见落清要走,飘絮一急转,叫住了她,“落清姐姐!不要胡来!”
可是,落清根本不理会她,仍然坚持己见,要去暗杀完颜烈。
无奈之下,飘絮只要趁落清快要出门之时,不顾摔倒,及时抓住了她。
“放……”落清不满,正欲甩开飘絮的手,可是一回去却见她食指束在唇中间,神情凝重,微摇头示意自己不要说话。
见落清稍有冷静下来,飘絮才拉着她回到寝宫中央,与门、墙隔了一大段距离后,她才言道:“落清姐姐你太莽撞了!你觉得你能刺杀得了皇上吗?即使你武功再厉害,可厉害得过皇上身边的沐荆侍卫吗?”
不满飘絮张他人志气灭她威风,落清冷哼一声,说:“那我就用毒!”
说完,她想要甩开飘絮,可飘絮反倒抓得更紧了。
“用毒?”更觉好笑,飘絮死死地抓住落清,生怕自己一个松懈她就趁机离开,忙劝她道,“即使你有幸伤了皇上,可是皇宫中医术、毒术高明之人大有人在。即便是皇宫中没有,你认为以医术闻名遐迩的南蜀国国内会没有一个能人能医治得了皇上吗?”
经飘絮这么一说,落清才激动愤慨中完全冷静下来,虽看不清飘絮的脸,但在这一刻她发现飘絮原来并不是自己想象中的苯女人,而是一个聪慧的女人!
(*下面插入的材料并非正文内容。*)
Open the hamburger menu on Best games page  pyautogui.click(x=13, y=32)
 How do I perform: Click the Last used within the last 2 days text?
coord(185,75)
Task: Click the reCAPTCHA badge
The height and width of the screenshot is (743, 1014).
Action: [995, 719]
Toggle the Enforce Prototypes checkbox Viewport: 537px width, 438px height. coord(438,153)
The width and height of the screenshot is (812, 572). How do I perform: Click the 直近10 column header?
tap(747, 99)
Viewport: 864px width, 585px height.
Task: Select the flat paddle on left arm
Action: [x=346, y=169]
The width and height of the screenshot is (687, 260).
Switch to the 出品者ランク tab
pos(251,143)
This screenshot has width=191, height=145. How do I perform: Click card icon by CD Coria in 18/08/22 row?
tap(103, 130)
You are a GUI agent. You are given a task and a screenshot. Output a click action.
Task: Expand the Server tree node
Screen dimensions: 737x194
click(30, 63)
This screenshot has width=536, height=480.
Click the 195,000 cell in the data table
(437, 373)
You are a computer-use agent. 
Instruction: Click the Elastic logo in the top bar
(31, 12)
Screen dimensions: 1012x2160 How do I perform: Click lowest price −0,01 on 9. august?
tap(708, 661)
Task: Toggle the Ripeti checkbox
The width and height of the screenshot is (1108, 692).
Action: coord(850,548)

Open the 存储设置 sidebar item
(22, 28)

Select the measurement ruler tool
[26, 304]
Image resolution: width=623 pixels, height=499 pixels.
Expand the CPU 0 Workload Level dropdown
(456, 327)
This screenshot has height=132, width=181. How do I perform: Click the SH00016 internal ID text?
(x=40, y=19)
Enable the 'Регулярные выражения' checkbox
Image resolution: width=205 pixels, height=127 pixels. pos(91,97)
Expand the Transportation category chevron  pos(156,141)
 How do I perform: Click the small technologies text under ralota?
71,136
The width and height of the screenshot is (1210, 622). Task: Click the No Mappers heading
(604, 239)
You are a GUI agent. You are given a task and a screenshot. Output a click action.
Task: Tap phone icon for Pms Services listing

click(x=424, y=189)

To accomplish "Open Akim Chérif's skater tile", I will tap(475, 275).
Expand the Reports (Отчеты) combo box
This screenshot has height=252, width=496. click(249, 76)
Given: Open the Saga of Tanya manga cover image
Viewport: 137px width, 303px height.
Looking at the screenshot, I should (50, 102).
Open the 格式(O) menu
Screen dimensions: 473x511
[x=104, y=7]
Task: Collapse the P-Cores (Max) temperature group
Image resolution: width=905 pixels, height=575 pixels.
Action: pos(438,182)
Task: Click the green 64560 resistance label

见落清不再挣脱,飘絮知道她已真正安静下来,便放开了手,继续说道:“你想,就算皇上他不幸不治身亡,你以为以王爷现在的身份真能回来继承王位吗?就算别人肯,慕容池也不会轻易答应的!仅凭你一人之力,你以为就可替王爷夺回大权,登上王位吗?枉姐姐在宫中待了这么多年,你真是太天真了!连最重要的一点都没看出来!”说着,飘絮十分失望,踱了几步后,她愤愤地在圆凳上坐了下来。
花梨木上,铺展了一层绣工精美的桌布,桌中央的香炉已经只有少许的烟雾了,看来檀香就快燃尽了。